CAMEROTA: Well, this fourth of July, one North Carolina amusement park has to shut down its major roller coaster attraction. Here's why.


Take a look at this giant crack in a steel support beam. This is the Carowinds Park in Charlotte. Even worse, as passengers zoom by the beam, you can see here, it clearly separates. Look at that.

Jeremy Wagner was at the park with his family on Friday when he noticed this and recorded it on his phone. He says his daughter and niece had ridden that roller coaster at least six times that day before he spotted the crack. Earlier tonight on CNN, Wagner says he was taken aback by the lax attitude of park officials when he reported it.

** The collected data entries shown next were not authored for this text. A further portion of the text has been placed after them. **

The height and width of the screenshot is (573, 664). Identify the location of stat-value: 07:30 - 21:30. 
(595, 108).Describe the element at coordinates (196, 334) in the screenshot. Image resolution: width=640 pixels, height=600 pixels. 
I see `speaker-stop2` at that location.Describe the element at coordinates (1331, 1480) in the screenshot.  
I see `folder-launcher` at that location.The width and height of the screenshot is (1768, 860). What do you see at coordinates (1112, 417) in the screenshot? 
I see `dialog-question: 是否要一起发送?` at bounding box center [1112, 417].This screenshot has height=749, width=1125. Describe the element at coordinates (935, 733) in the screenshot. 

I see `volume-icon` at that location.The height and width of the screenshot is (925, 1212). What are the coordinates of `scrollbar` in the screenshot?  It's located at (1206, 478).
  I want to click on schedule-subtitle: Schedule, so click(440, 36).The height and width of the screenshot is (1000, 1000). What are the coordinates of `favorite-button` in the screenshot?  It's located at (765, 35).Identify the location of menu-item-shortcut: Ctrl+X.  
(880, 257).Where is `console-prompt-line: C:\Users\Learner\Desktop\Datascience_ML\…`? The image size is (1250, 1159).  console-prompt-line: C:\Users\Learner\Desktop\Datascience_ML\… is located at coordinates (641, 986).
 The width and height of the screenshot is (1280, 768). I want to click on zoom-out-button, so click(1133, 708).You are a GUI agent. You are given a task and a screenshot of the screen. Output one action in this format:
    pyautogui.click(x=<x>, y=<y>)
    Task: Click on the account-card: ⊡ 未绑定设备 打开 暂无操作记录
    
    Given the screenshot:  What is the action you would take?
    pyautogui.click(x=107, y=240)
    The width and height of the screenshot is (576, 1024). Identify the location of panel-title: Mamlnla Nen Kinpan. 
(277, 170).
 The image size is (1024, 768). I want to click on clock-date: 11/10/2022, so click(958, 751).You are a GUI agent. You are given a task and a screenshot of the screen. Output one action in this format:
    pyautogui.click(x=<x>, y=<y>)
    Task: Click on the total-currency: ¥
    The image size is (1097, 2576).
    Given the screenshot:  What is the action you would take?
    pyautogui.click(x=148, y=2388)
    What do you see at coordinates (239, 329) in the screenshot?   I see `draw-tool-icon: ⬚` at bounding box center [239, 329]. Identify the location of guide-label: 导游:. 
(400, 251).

JEREMY WAGNER, TOOK VIDEO OF CRACKED ROLLER COASTER PILLAR: I felt there was no urgency in any of the employees and even after they had me airdrop the video, the guest services person walked off and said, I'll send this to somebody. And they just turned around and walked off, you know, nonchalant.

CAMEROTA: Well, inspectors say they've spent the day examining the crack. The amusement park bills this roller coaster as the quote, tallest and fastest in North America.


CAMEROTA: Okay, next. Sources tell CNN that then President Trump also called Arizona's governor to pressure him to change the 2020 election results. You've heard this before in Georgia. We have all those new details next.




CAMEROTA: Welcome to a special holiday edition of CNN Tonight. We have new details on Former President Trump's efforts to pressure state officials after his defeat in the 2020 election. A source tells CNN that Trump called then Arizona Governor Doug Ducey to pressure him to find fraud in the state's results that could switch the outcome.

Sources tell CNN that then Vice President Pence also called Ducey several times but did not put pressure on the governor. CNN National Correspondent Kristen Holmes has the latest details. Kristen, what do we know about this phone call? KRISTEN HOLMES, CNN CORRESPONDENT: Alisyn, before we get to Pence's

response to this call, I do want to give a little bit of context around these calls because we did know at the time that Former President Donald Trump and then Governor of Arizona Doug Ducey did speak. We just didn't know the context of what exactly they spoke about. Now, I learned over the weekend that Ducey has told people behind closed doors that it was essentially a pressure campaign from the former president to ty and find widespread fraud to overturn the results of the 2020 election in the state of Arizona.